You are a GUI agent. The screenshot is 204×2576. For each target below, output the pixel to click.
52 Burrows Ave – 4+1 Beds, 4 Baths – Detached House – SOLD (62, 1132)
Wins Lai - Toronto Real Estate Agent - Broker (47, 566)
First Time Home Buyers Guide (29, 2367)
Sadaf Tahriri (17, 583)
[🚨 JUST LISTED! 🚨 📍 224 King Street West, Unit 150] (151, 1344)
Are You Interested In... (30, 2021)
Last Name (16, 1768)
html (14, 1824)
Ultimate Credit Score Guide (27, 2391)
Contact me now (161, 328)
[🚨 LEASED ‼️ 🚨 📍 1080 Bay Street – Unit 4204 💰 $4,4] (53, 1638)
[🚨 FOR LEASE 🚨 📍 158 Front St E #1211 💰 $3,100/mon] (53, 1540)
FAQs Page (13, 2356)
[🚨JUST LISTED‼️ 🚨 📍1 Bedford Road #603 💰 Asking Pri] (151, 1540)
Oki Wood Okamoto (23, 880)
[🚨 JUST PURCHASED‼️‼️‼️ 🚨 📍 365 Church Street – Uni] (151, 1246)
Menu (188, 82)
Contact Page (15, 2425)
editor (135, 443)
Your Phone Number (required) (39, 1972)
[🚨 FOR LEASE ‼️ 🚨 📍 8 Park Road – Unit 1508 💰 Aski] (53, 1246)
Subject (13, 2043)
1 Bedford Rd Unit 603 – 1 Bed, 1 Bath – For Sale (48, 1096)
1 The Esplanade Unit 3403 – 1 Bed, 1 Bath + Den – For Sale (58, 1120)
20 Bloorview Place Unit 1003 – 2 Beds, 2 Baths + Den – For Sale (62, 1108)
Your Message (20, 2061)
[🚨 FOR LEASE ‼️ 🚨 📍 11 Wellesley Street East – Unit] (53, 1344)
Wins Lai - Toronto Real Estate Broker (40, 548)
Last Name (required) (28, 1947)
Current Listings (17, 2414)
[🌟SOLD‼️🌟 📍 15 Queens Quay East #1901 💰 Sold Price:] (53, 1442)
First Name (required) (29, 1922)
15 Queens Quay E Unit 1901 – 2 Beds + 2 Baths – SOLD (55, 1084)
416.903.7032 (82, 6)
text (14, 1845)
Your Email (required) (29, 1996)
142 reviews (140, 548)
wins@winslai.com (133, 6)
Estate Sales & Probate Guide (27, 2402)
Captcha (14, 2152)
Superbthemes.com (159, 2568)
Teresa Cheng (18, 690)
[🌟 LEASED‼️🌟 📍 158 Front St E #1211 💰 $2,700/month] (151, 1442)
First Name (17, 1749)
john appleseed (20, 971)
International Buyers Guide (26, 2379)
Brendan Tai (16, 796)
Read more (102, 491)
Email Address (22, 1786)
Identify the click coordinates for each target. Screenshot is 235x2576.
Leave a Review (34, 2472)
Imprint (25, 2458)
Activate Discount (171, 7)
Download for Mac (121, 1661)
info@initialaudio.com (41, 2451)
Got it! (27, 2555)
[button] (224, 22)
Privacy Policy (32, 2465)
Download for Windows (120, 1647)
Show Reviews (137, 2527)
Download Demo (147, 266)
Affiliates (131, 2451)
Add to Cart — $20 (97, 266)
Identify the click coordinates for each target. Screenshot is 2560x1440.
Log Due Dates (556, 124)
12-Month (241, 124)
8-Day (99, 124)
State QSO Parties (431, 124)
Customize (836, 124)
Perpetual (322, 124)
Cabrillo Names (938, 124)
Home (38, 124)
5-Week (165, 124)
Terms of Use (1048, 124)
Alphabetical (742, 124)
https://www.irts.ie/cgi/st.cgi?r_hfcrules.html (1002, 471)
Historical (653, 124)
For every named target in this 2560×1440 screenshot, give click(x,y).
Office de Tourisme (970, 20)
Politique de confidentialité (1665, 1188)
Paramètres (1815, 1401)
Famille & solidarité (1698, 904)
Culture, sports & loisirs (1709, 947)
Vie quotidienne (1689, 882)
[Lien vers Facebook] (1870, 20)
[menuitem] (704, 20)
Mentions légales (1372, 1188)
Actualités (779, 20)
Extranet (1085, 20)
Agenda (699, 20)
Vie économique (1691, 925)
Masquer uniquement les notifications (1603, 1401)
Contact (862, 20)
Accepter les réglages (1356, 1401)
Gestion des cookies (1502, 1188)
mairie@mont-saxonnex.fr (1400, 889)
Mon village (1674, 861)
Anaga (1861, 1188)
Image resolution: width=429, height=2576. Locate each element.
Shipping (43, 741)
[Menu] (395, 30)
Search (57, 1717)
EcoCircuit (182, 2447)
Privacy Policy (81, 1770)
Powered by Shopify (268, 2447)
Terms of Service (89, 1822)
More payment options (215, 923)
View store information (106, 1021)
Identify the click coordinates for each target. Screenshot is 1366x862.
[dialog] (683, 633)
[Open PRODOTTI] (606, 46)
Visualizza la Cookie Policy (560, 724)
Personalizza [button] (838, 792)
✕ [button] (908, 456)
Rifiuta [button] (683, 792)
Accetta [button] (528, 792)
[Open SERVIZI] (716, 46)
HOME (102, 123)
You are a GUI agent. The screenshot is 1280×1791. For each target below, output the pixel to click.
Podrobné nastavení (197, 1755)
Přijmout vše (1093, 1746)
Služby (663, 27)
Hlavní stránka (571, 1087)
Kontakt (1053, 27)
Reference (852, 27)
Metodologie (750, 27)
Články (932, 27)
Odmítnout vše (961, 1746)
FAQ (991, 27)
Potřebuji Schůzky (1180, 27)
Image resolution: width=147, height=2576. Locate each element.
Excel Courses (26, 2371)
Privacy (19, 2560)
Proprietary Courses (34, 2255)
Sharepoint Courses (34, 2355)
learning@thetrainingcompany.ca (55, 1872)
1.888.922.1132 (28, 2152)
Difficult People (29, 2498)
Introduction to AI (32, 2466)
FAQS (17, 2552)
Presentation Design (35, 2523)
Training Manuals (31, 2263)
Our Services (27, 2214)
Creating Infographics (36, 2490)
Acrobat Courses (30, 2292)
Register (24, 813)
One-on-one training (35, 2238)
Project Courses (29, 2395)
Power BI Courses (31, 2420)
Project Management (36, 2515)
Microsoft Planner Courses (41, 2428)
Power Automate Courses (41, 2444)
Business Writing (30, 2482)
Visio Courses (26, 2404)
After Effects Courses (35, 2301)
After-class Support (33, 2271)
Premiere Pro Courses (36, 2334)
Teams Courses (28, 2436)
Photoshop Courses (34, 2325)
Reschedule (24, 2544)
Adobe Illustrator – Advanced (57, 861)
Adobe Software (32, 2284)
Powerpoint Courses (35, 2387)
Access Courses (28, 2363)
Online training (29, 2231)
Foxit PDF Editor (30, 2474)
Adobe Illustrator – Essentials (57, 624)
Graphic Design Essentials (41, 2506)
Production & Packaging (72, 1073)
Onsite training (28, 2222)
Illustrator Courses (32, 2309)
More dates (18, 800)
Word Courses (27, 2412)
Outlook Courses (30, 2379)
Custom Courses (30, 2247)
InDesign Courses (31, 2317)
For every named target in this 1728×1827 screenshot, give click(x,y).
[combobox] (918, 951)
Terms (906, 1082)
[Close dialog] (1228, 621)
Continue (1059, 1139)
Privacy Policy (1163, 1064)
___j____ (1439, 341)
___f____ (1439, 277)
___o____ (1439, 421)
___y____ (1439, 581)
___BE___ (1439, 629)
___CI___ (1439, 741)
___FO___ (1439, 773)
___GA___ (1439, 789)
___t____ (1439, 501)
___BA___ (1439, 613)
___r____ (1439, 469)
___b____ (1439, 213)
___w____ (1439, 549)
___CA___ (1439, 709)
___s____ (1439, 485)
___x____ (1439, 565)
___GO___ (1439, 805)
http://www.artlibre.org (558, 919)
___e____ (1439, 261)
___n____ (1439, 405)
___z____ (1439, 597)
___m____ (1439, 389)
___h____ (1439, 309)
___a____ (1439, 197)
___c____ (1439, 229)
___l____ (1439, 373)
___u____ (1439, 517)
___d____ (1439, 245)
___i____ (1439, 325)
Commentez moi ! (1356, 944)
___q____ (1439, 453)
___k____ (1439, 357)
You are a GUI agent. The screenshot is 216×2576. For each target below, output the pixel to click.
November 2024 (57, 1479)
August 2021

About this exercise: Going back over the entries above, copy word for word every line from the one that has "Privacy Policy (32, 2465)" on through the one that has "[menuitem] (704, 20)".

Written answer:
Privacy Policy (32, 2465)
Download for Windows (120, 1647)
Show Reviews (137, 2527)
Download Demo (147, 266)
Affiliates (131, 2451)
Add to Cart — $20 (97, 266)
Identify the click coordinates for each target. Screenshot is 2560x1440.
Log Due Dates (556, 124)
12-Month (241, 124)
8-Day (99, 124)
State QSO Parties (431, 124)
Customize (836, 124)
Perpetual (322, 124)
Cabrillo Names (938, 124)
Home (38, 124)
5-Week (165, 124)
Terms of Use (1048, 124)
Alphabetical (742, 124)
https://www.irts.ie/cgi/st.cgi?r_hfcrules.html (1002, 471)
Historical (653, 124)
For every named target in this 2560×1440 screenshot, give click(x,y).
Office de Tourisme (970, 20)
Politique de confidentialité (1665, 1188)
Paramètres (1815, 1401)
Famille & solidarité (1698, 904)
Culture, sports & loisirs (1709, 947)
Vie quotidienne (1689, 882)
[Lien vers Facebook] (1870, 20)
[menuitem] (704, 20)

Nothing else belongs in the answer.